Problem description - Leave every picture out and print exactly the lines that run from the one containing "Open the SQL2 Type dropdown" to the end of the listing.

Stored data -
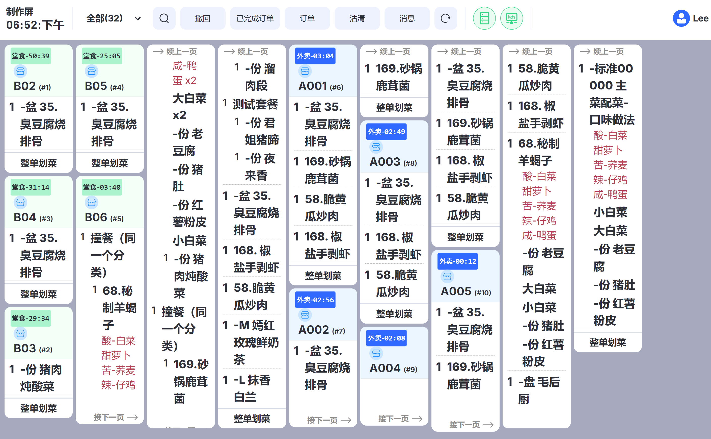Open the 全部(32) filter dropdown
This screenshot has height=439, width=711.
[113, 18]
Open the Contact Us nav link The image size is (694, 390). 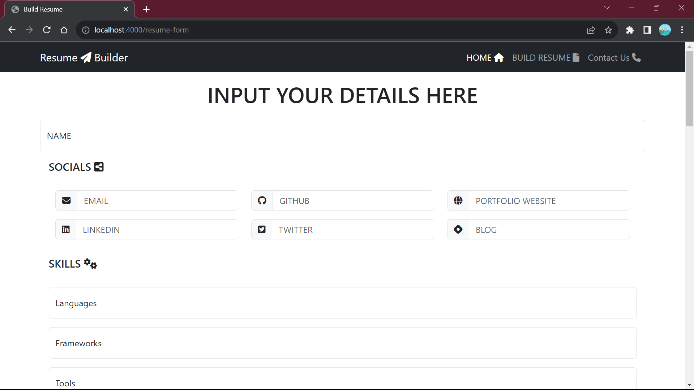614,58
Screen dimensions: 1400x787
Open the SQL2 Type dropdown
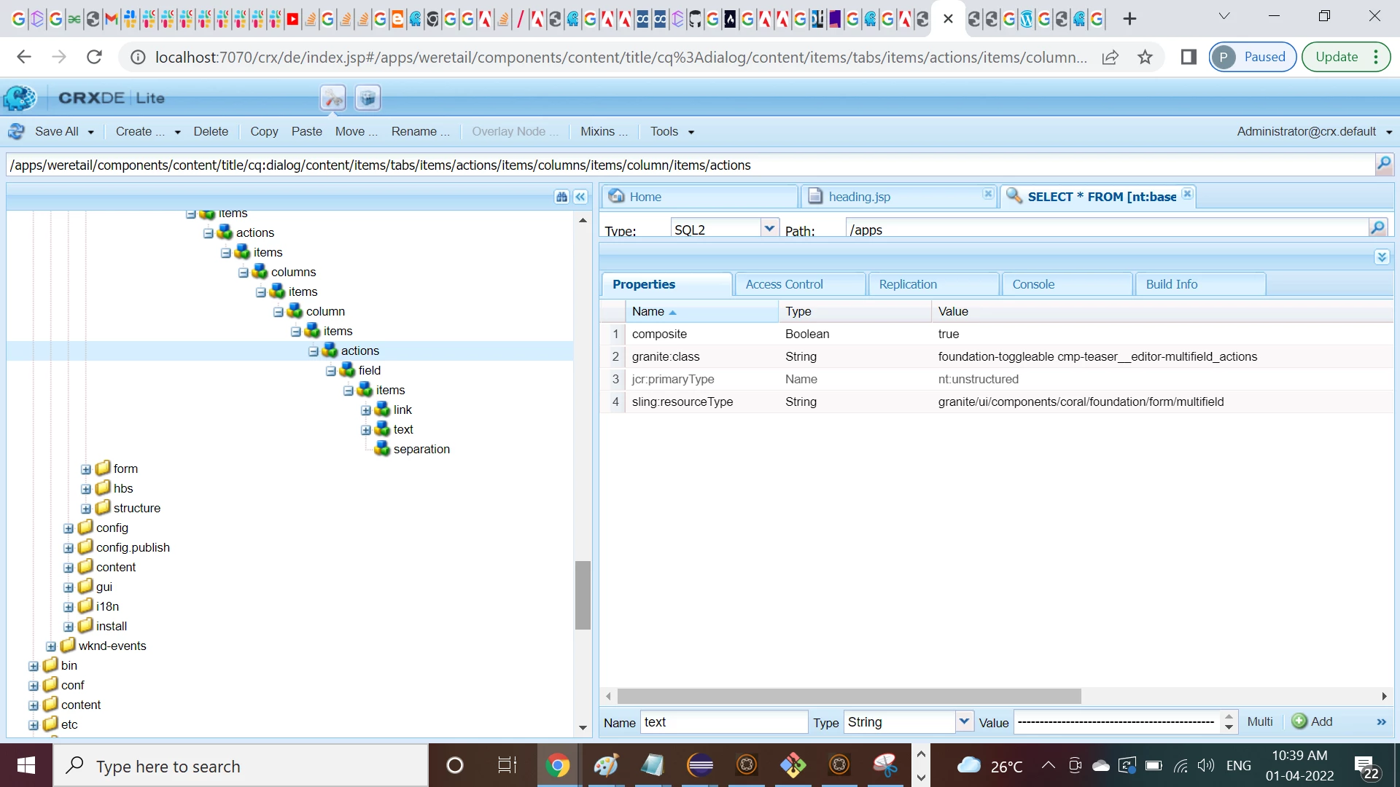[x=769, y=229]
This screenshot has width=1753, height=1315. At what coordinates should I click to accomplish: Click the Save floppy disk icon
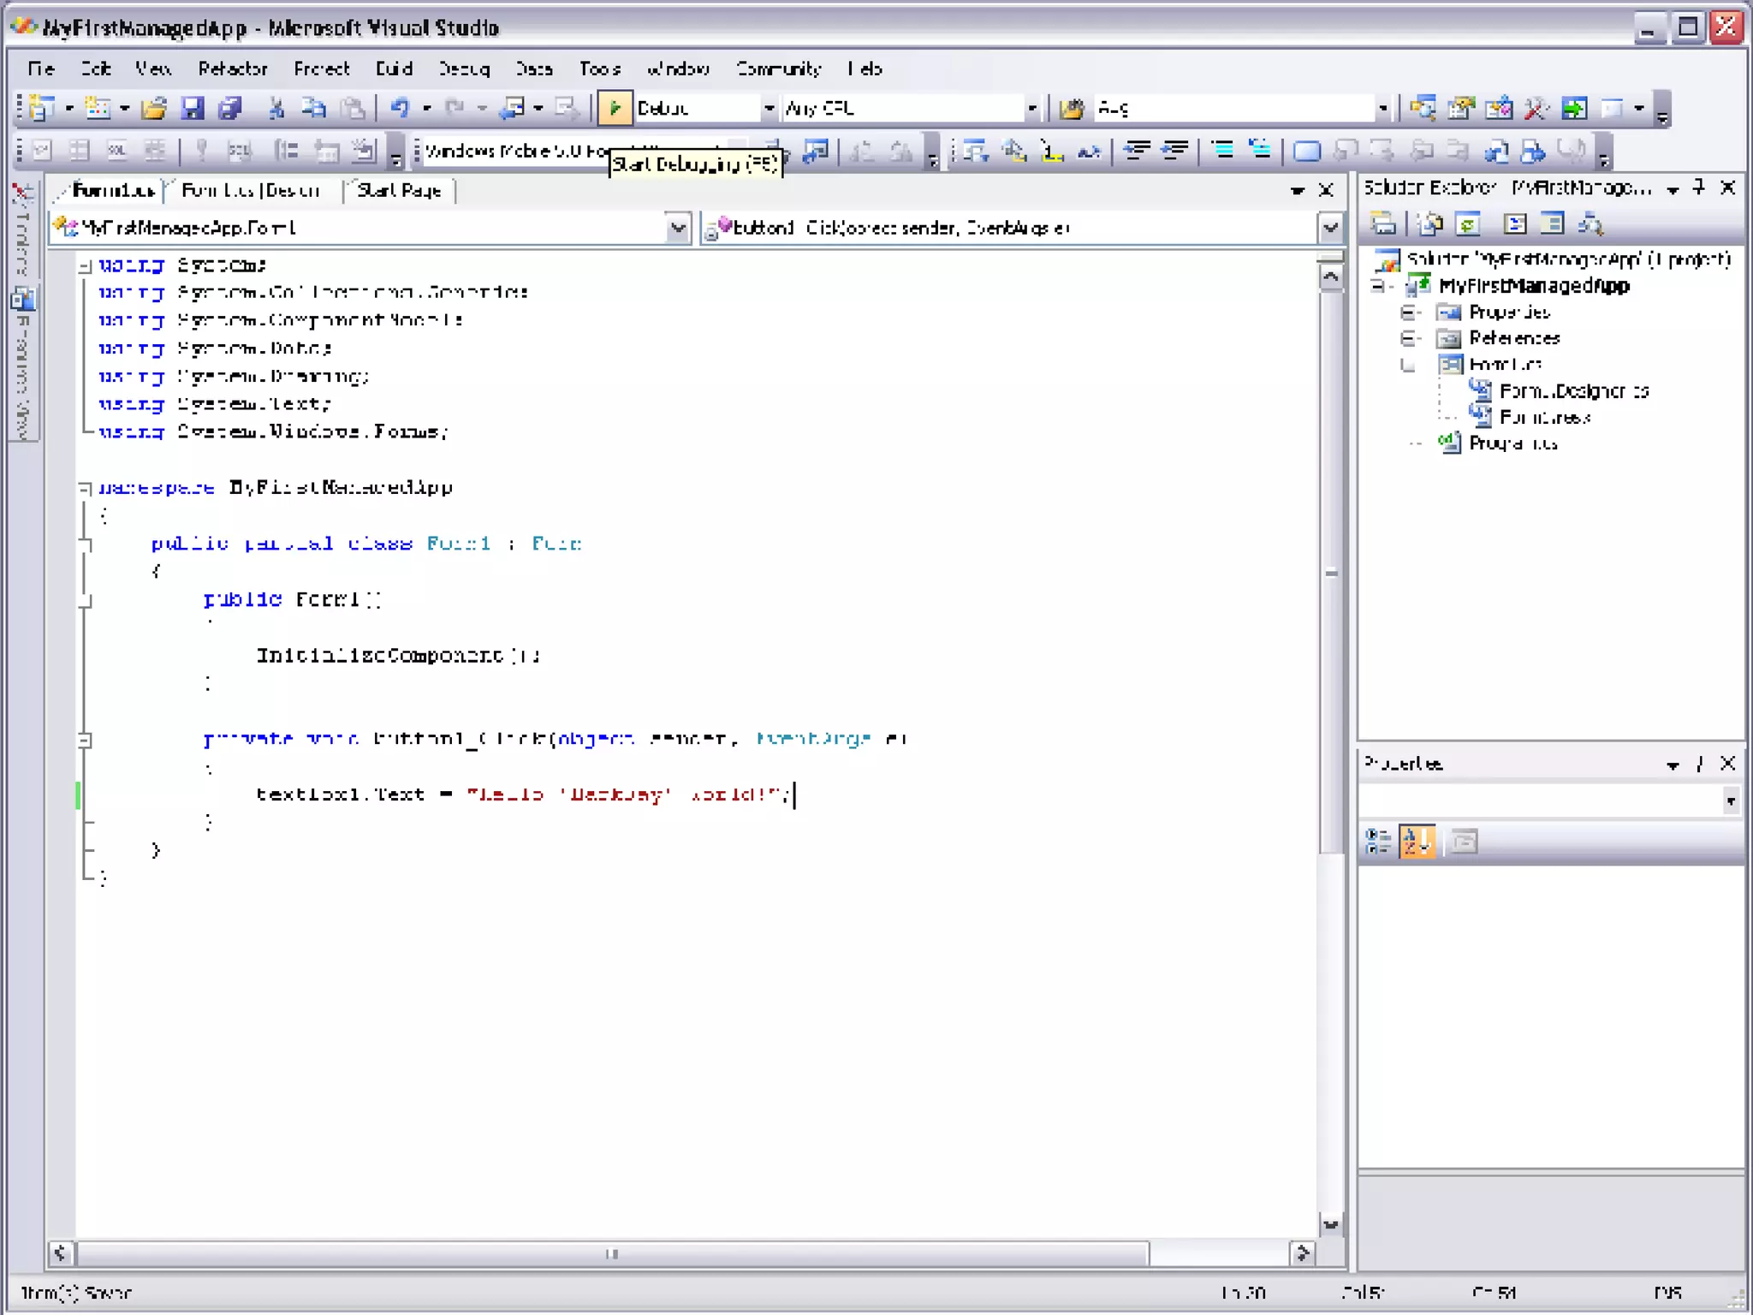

Result for this task -
Open the SQL2 Type dropdown
[x=769, y=229]
This screenshot has width=1753, height=1315. At what coordinates should I click to accomplish: Click the Save floppy disk icon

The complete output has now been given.